To serve the needs of minority Americans without setting them apart, and without encouraging cultural and political warfare between them and majority groups, the base model of “identity politics” may be conserved. However, the particulars should be tweaked in a way that is more conducive to building a single nation out of people of many backgrounds and individual identities. The Financial Times article Is Identity Politics Ruining Democracy presents the book Identity by Francis Fukuyama. Fukuyama argues that the solution to American politics is for Americans of majority and minority backgrounds to gradually subordinate their particular identity, which is defined by race, sexuality, and religion, to a ‘universal’ American identity defined by citizenship and public-mindedness. Francis Fukuyama names mandatory service (in the military or otherwise) as one way to achieve this, along with heavier taxes on the rich and a nationalized healthcare system. This would help to soothe both sides of identity politics: the right-wing populist nationalism and the left-wing progressive identity politics, both of which scream for a recognition that they are inescapably different from all others and which reek with an implicit acceptance of racial essentialism, a doctrine which goes against the ideal of a society which aims to grant all individuals, regardless of identity, an equal and unique opportunity to contribute to their community.

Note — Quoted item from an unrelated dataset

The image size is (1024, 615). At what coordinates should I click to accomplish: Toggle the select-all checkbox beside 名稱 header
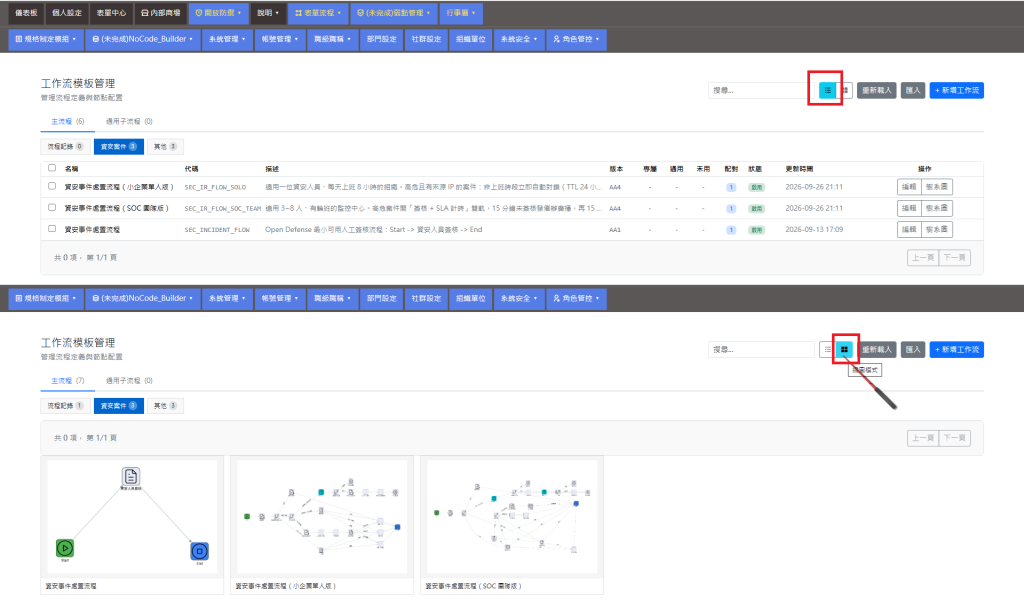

In summary, it is foolish to think that the behavior of voting determined by social identity is anything but essential human nature. However, the way that we conduct ourselves within human nature is not set in stone. Imagine a contingent of young Americans who feel intimately connected through service to their peers of all kinds of backgrounds. Although they recognize that they are different in the same way that people with different colored eyes are different, they still look out for each other, and when they go to the polling booth, they make their decision based on what helps and hurts Americans, rather than what helps and hurts white Americans or black Americans. This goes against the zeitgeist, which derides (not without reason) shallow notions of “colorblindness” as harmful idealism which distracts from the real disparities between groups. However, in a society where there is a true colorblindness and not just empty rhetoric calling for it, the views of a person calling for division would not be tolerated for very long.